▶ [Verilen Metin]
* * *
Yaşam öyküsü
15 Haziran 1925’te Menemen’de doğan Attila İlhan, Muharrem İlhan ile Emine Memnune Hanım’ın oğludur. Sinema sanatçısı Çolpan İlhan’ın ağabeyi olan Attila İlhan, ilk ve ortaokulu İzmir Karşıyaka’da bitirdi. İzmir Atatürk Lisesi’nde okurken bir kıza yazdığı mektuptaki Nazım Hikmet şiirleri yüzünden, ceza yasasının 141. Maddesine aykırı davranışta bulunduğu gerekçesiyle sorguya çekilip tutuklandı. Bir süre sonra serbest bırakıldıysa da okuldan uzaklaştırıldı. Bunun üzerine açtığı davayı kazanarak lise öğrenimini İstanbul Işık Lisesi’nde tamamladı. Bir süre yükseköğrenimine (1946-1949), İstanbul Üniversitesi Hukuk Fakültesi’nde devam etti; ancak fakülteden mezun olmadan ayrıldı.
Balıkçı Türküsü adlı ilk şiiri, 1941’de Yeni Edebiyat Dergisi’nde yayınlandı. Attila İlhan ilk şiirlerinden itibaren, toplumsal gerçekçiliği benimseyen şairlerin yanında yer aldı. CHP şiir yarışmasında ikincilik kazanan Cebbaroğlu Mehemmed adlı destansı şiiriyle (1946), çok genç yaşta ün kazandı. İlk şiirlerinde halk şiiri ile beslenen destansı bir anlatımla toplumcu şiir örnekleri verdi; İkinci Dünya Savaşı yıllarının yerel ve evrensel sorunlarını, duyarlığını yansıttı. İlk şiir kitabı olan Duvar’ı 1948 yılında yayınladı. 1949 yılından sonra aralıklarla üç kez Fransa’ya gitti ve yaklaşık 6 yıl Paris’te edebî akımları izleme olanağı buldu. Dönüşünde sinema eleştirmenliği, gazetecilik, senaryo yazarlığı yaptı. Bu arada şiir çalışmalarını sürdürdü. Garip akımını “alafranga” olarak niteledi ve onların karşısında yer aldı. Mavi Dergisi çevresinde topladığı genç şairlerle bu akıma eleştiriler getirdi. 1968’de 15 yıl evli kalacağı Biket Hanım’la evlendi. Beş yıl süreyle Ankara’da, Bilgi Yayınevi’nin danışmanlığını yaptı. 1981 yılında İstanbul’a yerleşti. Çeşitli sanat dergilerinin yönetmenliğini yaptı. Çeşitli gazetelerde köşe yazıları yazdı; televizyonda kültür programları düzenleyip, sundu. Tutuklunun Günlüğü ile 1974’te TDK Şiir Ödülü, Sırtlan Payı ile 1975’te Yunus Nabi Roman Ödülü’nü kazanan Attila İlhan 10 Ekim 2005’te kalp krizi geçirerek hayata veda etmiştir.
* * *
▶ [Görev Girdisi]
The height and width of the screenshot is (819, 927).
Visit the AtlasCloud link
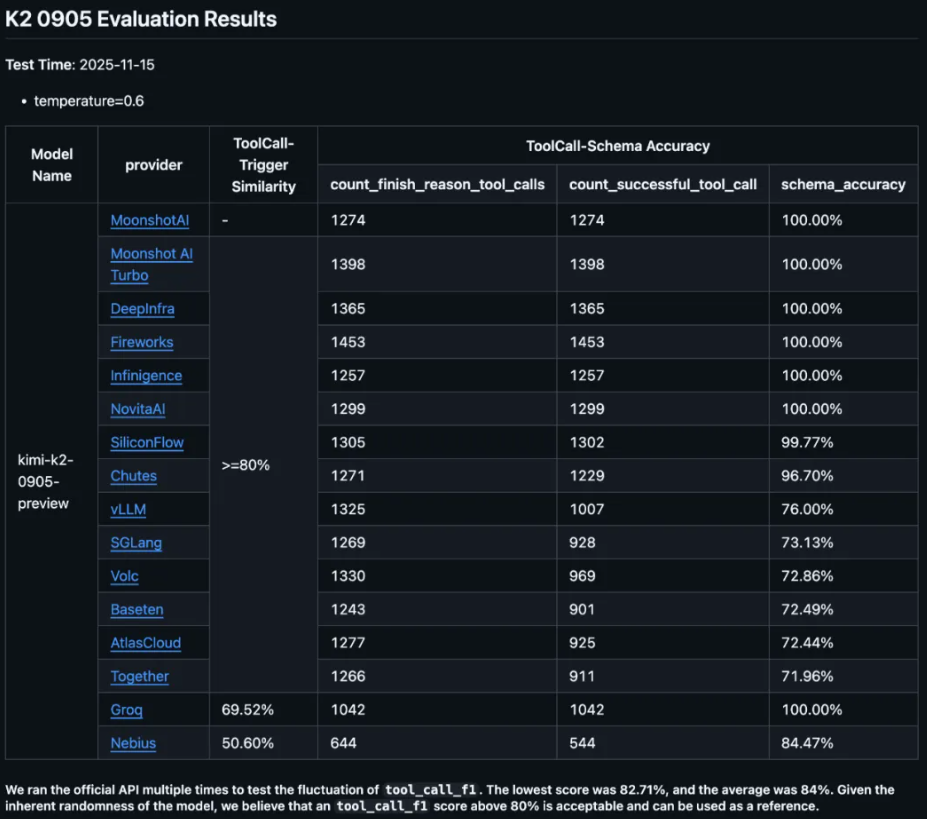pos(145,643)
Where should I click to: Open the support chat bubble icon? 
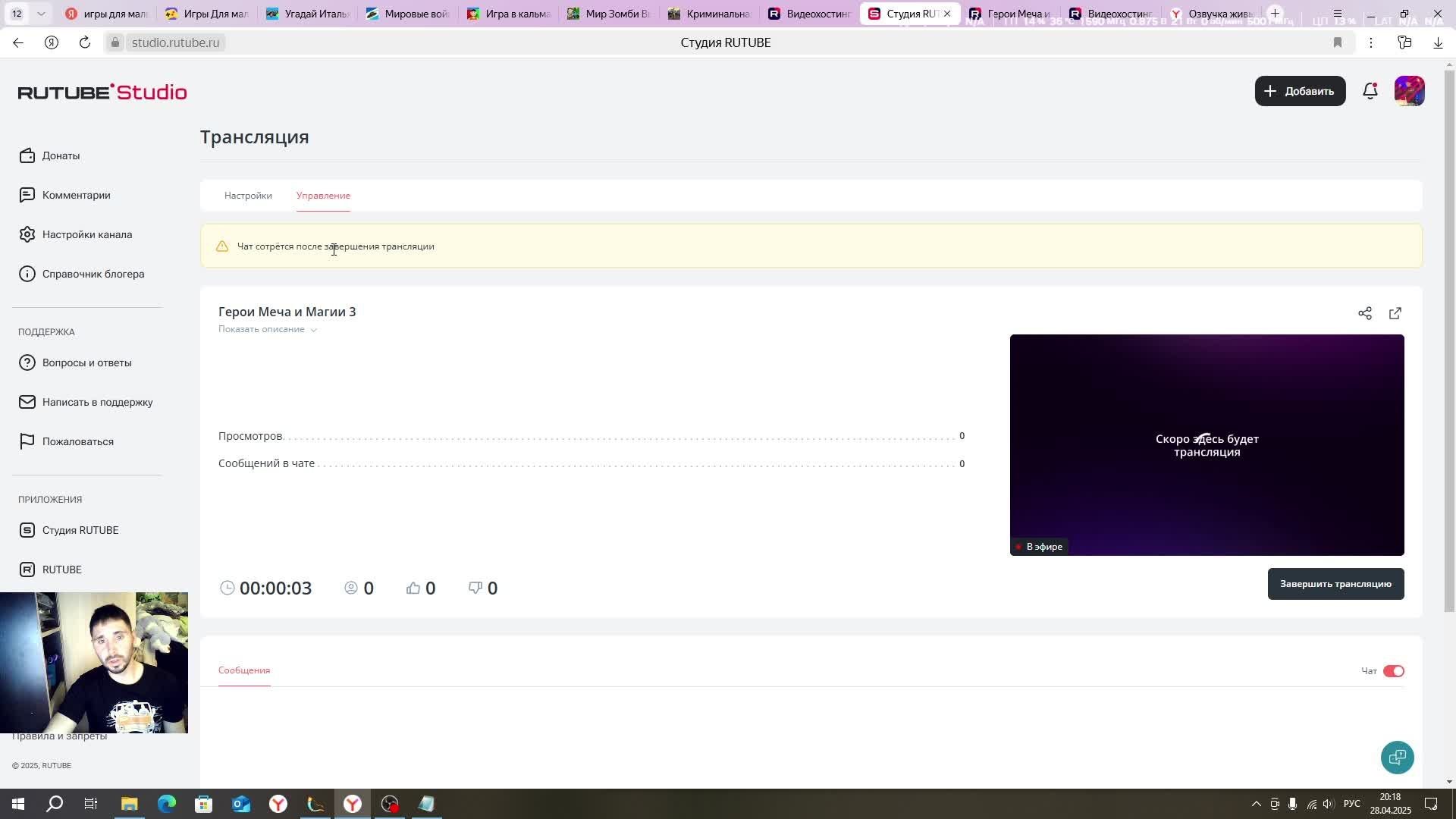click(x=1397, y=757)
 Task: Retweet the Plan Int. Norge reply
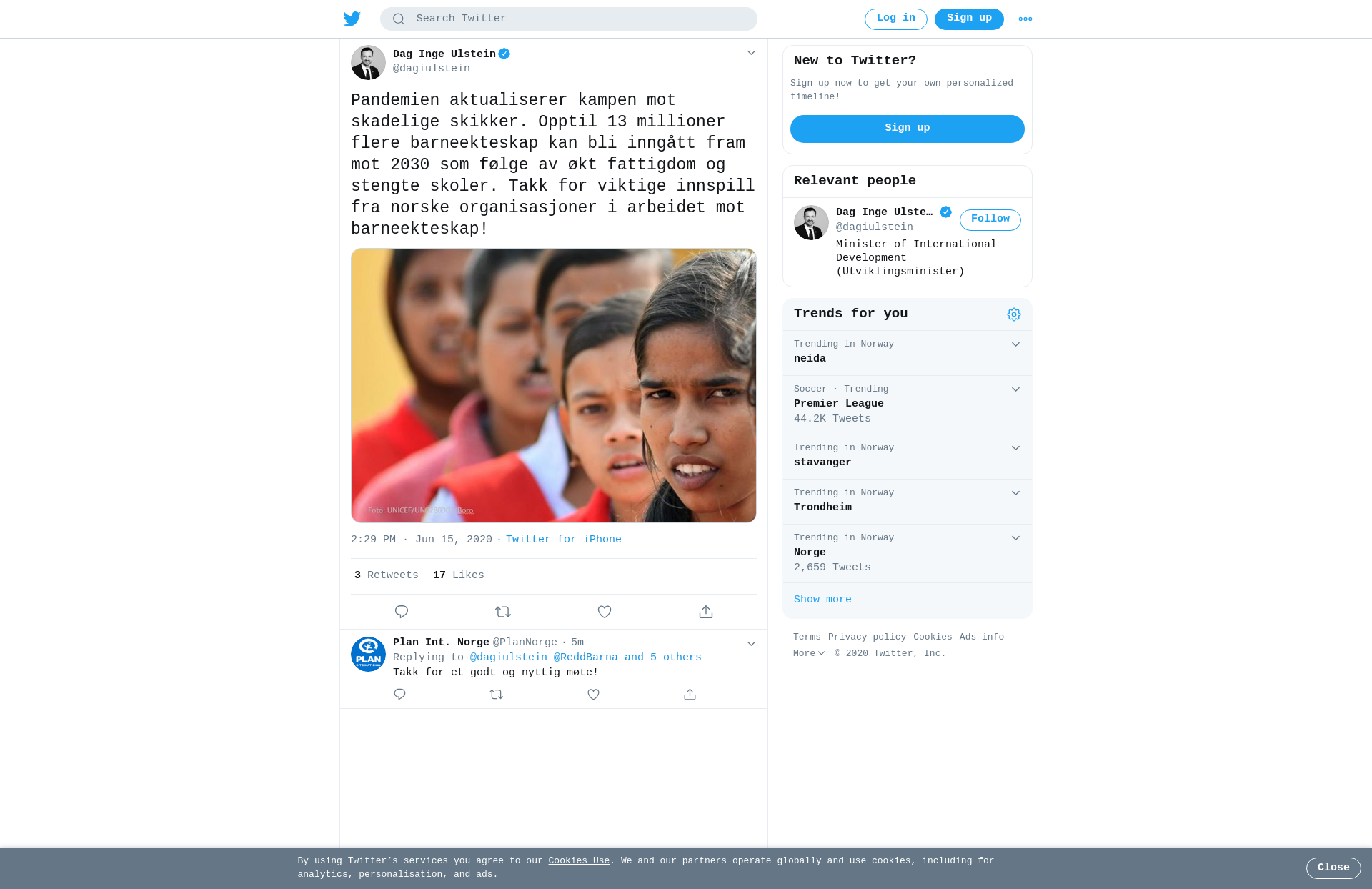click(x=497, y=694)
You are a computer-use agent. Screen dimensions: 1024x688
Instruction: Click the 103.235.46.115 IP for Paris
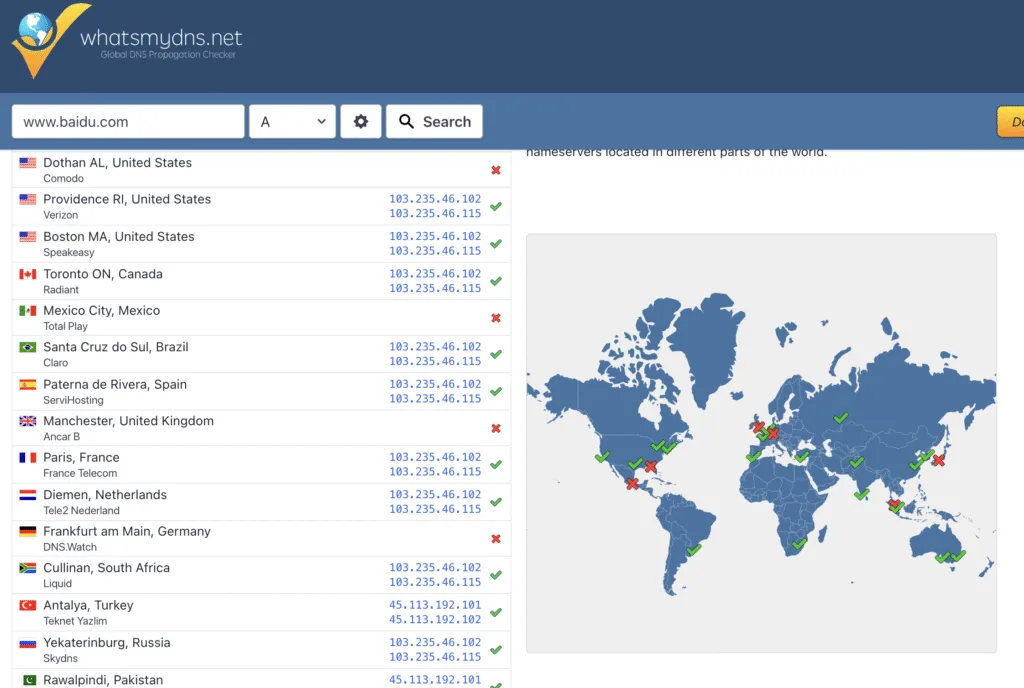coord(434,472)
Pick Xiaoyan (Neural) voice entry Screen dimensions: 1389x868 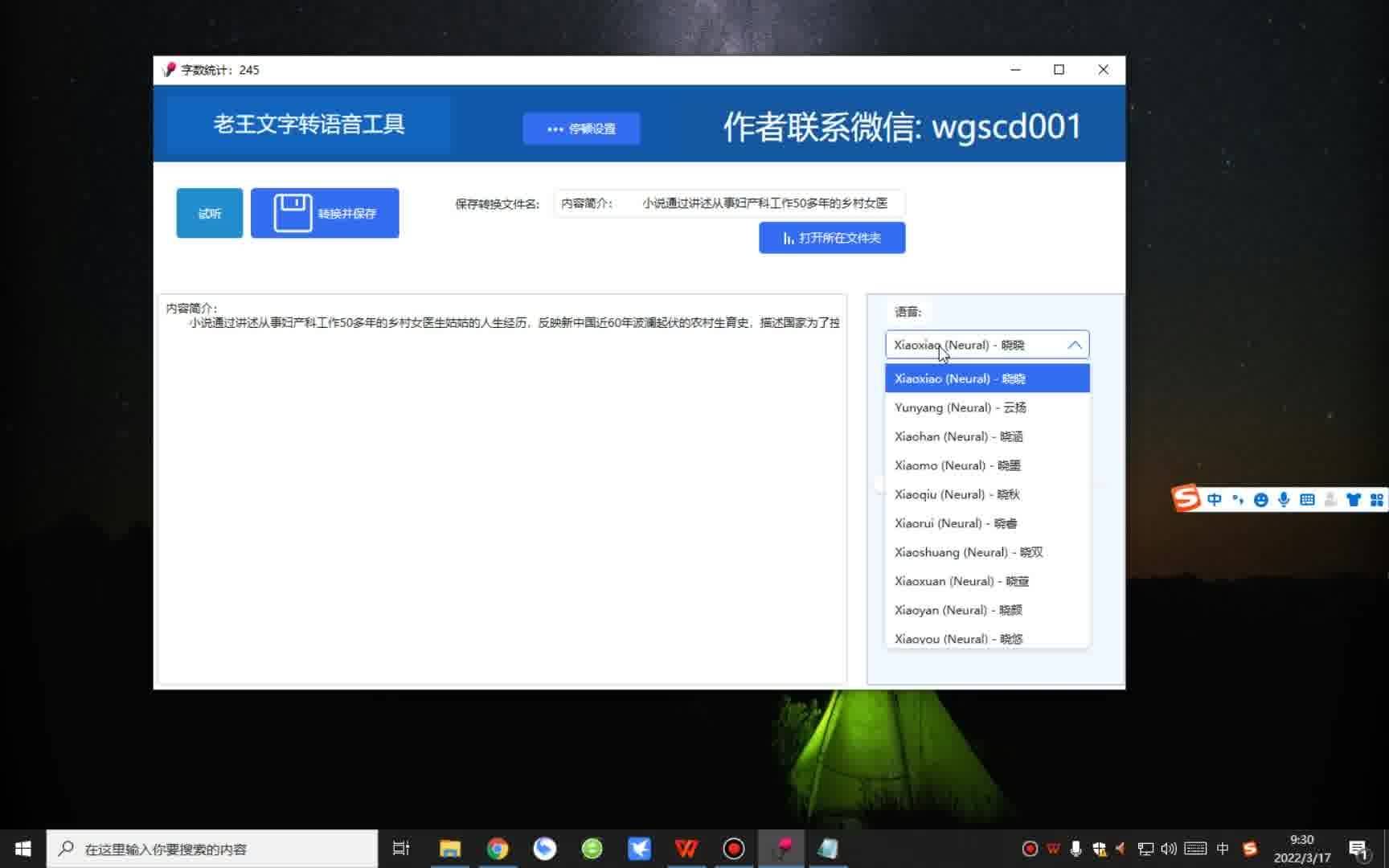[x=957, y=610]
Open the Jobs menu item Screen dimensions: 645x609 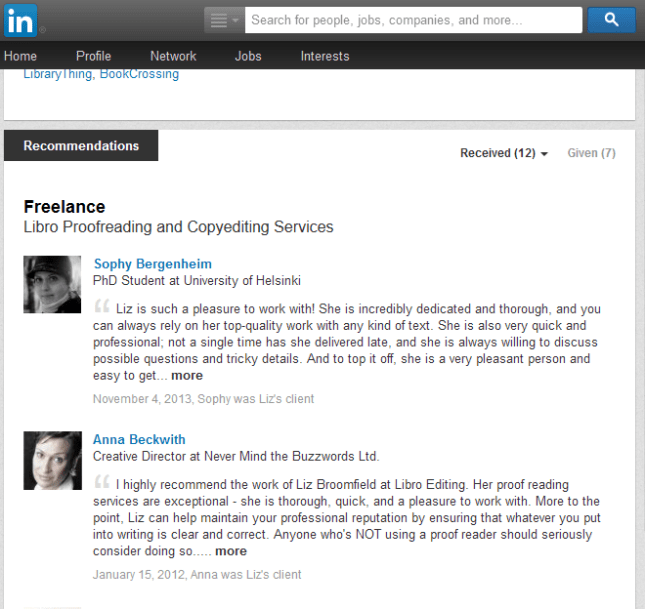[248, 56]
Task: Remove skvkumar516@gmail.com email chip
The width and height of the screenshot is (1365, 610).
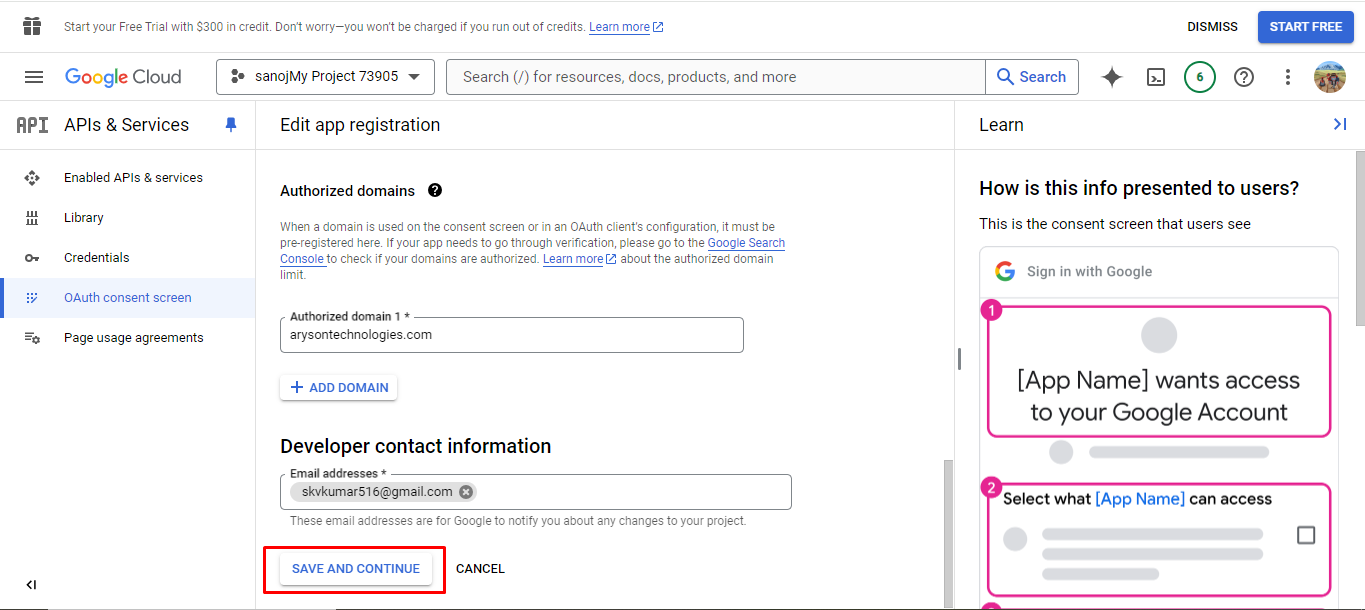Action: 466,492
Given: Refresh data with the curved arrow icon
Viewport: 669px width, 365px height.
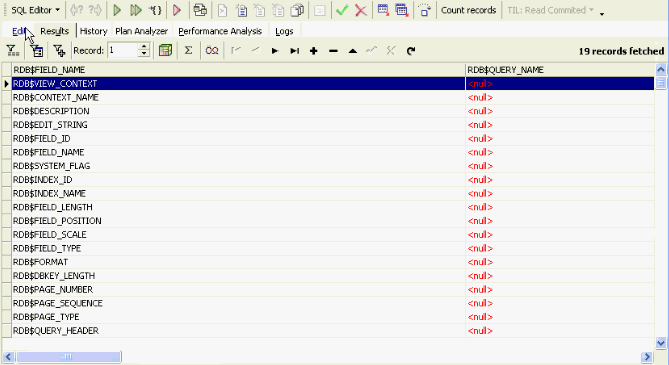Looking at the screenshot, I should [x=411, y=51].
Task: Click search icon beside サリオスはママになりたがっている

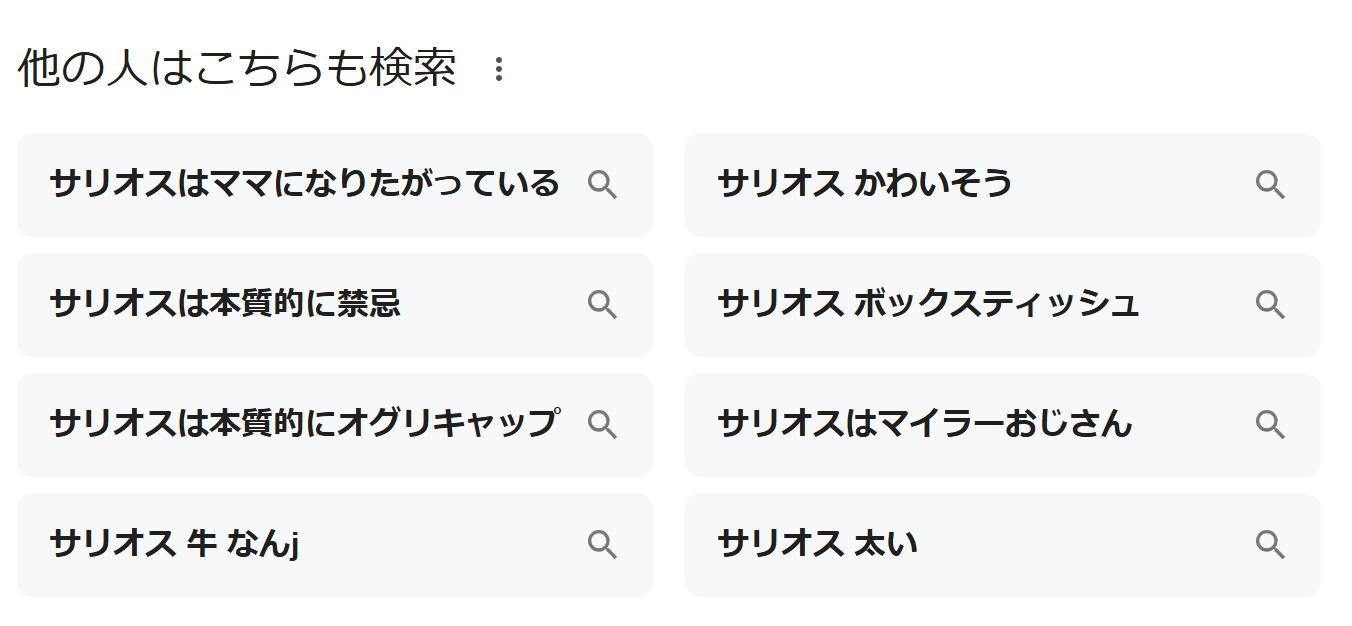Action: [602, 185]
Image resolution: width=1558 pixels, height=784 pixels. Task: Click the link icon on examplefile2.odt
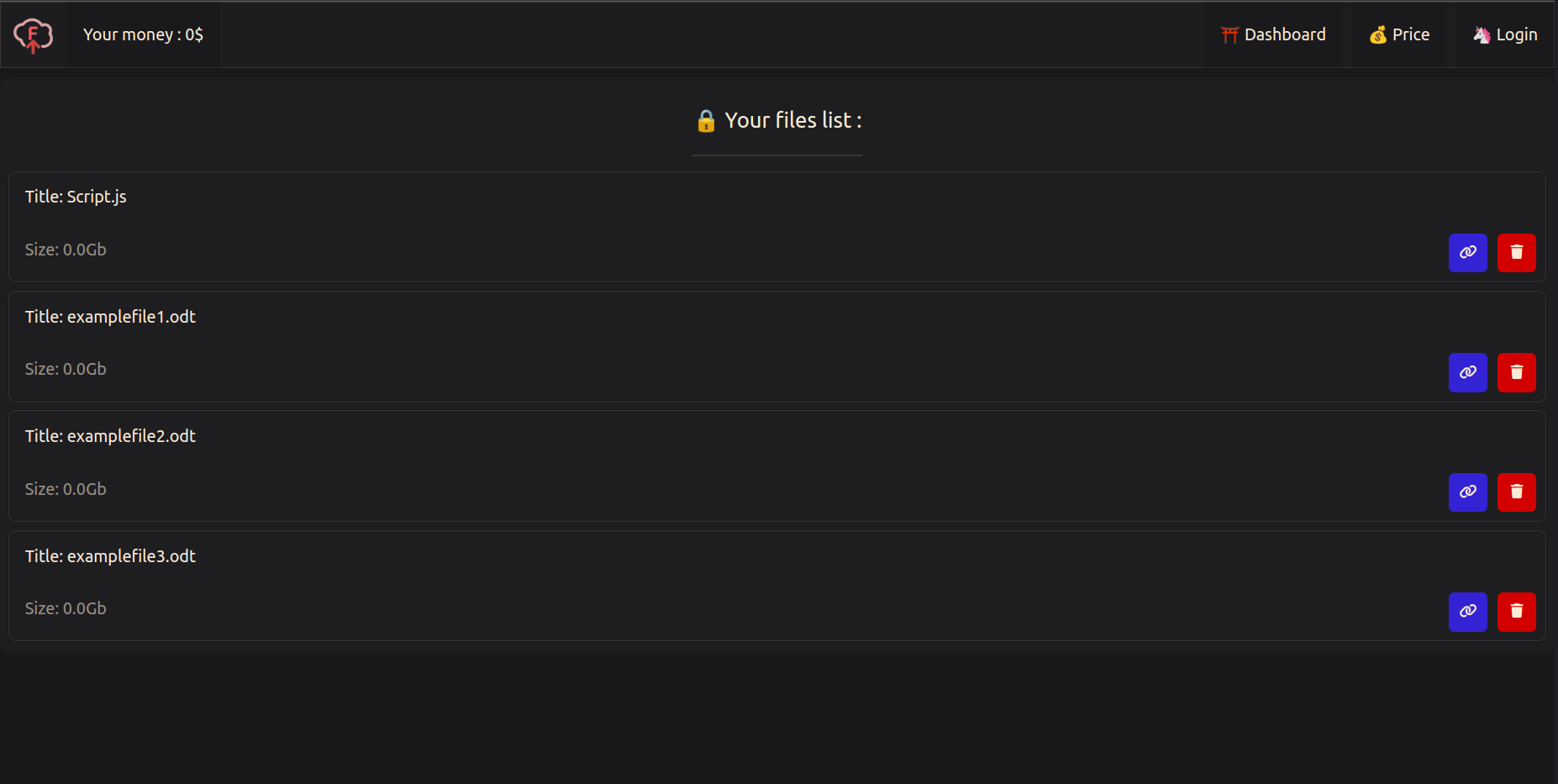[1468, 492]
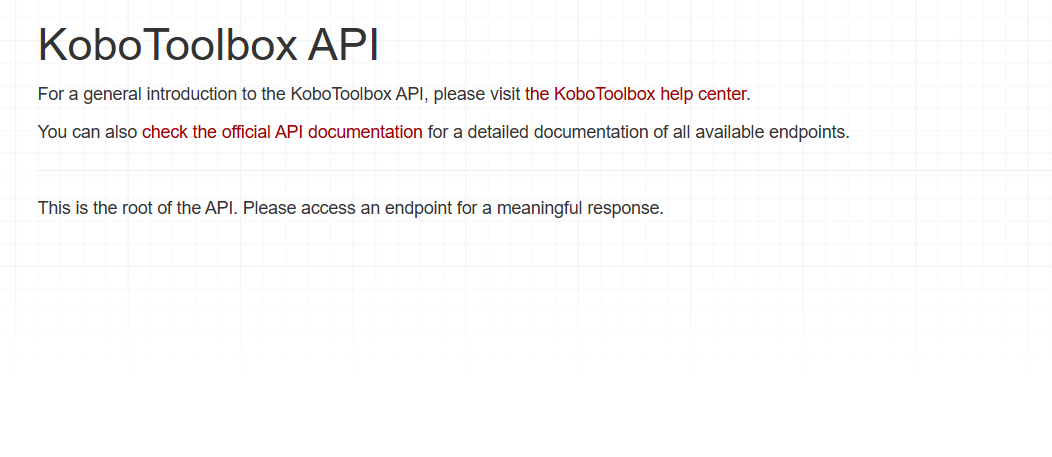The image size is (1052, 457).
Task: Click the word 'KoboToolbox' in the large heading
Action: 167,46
* * *
▶ [Yönerge 1] Kayıtların başından "coord(434,472)" ifadesini içeren satıra kadar, her iki uç da dahil olmak üzere, uzanan bölümü boş satırları atlayarak numaralı liste biçiminde düzenleyiniz. Resimleri yanıta almayınız.
▶ [Yönerge 2] Attila İlhan'ın yaşam öyküsünü anlatan metni kaldığı yerden devam ettiriniz.
Metin ile kayıtlar birbirinden farklı kaynaklardan alınmıştır.

▶ [Yanıt 1]
1. The height and width of the screenshot is (819, 927).
2. Visit the AtlasCloud link
3. pos(145,643)
4. Where should I click to: Open the support chat bubble icon? 
5. click(x=1397, y=757)
6.  Task: Retweet the Plan Int. Norge reply
7. click(x=497, y=694)
8. You are a computer-use agent. Screen dimensions: 1024x688
9. Instruction: Click the 103.235.46.115 IP for Paris
10. coord(434,472)

▶ [Yanıt 2]
Sanat anlayışı
Attila İlhan, Cumhuriyet dönemi Türk şiirinde kendine özgü bir yer edinen nadir şairlerdendir. Erken yaşta başladığı şiir serüvenini ölümüne kadar sürdürmüştür. Roman, öykü, senaryo, eleştiri ve deneme türlerinden de örnekler verdiği halde hep şair olarak anıldı. Başlangıçta Nazım Hikmet’in etkisinde kaldı. Toplumcu gerçekçiliği benimsedi. Emperyalizme savaş açan ve Türkiye Cumhuriyeti’ni kurup devrimler yapan Mustafa Kemal’i her zaman takdir edip Kemalizmi yaymaya çalıştı. Attila İlhan’ın yazdığı “Mustafa Kemal” şiiri, bir siyasal idol olarak Mustafa Kemal mitosu üzerine kurgulanmıştı.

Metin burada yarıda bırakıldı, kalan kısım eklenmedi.